**Task to complete:**
Ignoring every picture, transcribe the data in full as it stands.

**Material for the task:**
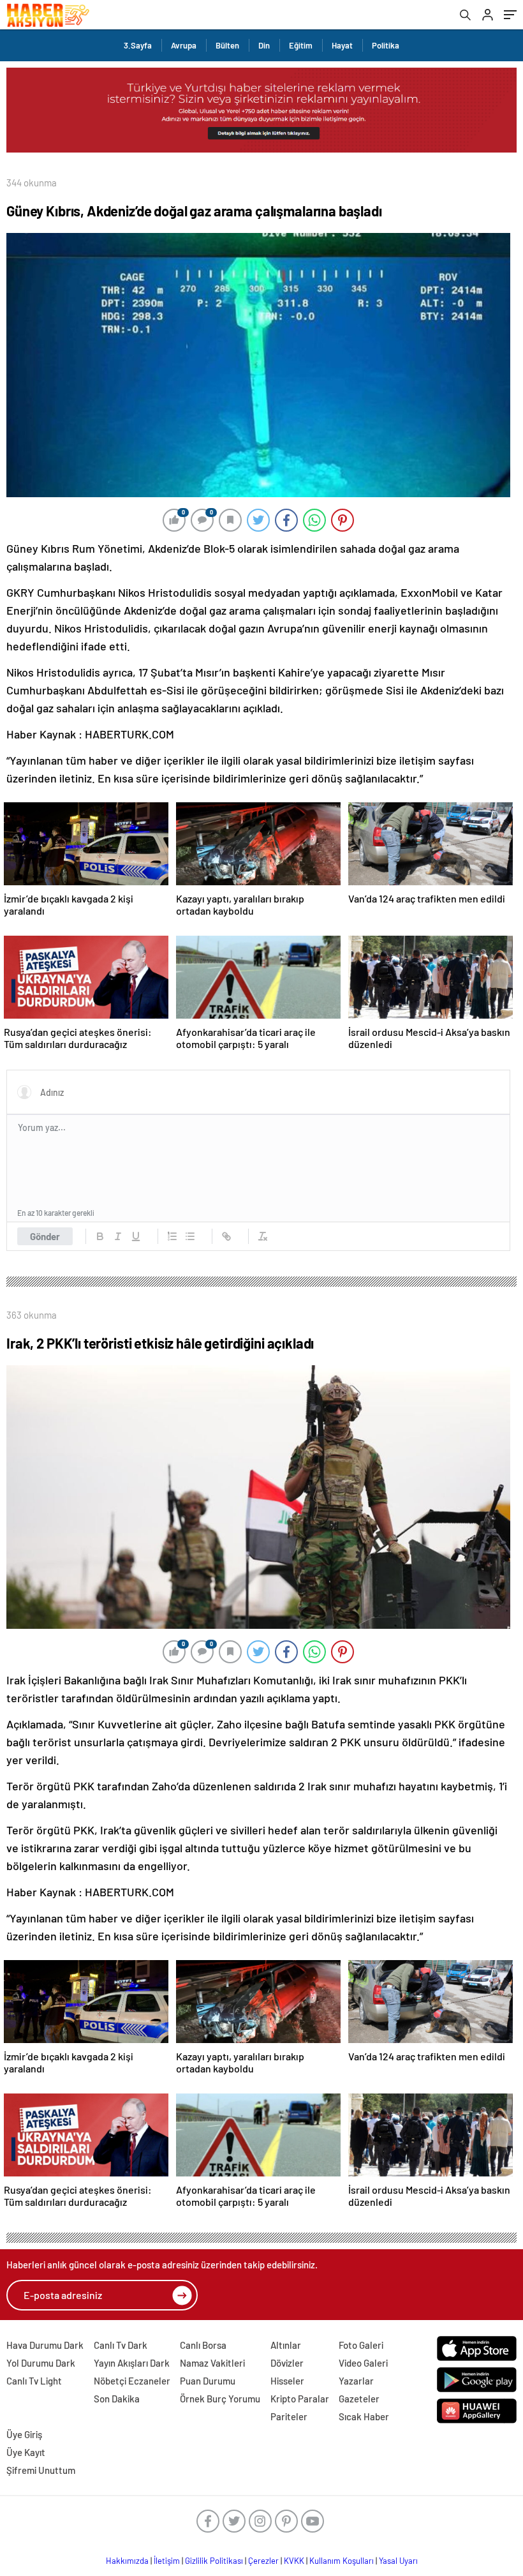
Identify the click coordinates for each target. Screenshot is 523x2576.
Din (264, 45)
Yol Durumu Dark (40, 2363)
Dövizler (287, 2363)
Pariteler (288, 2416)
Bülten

**Response below:**
Identify the click coordinates for each target. Screenshot is 523x2576.
Din (264, 45)
Yol Durumu Dark (40, 2363)
Dövizler (287, 2363)
Pariteler (288, 2416)
Bülten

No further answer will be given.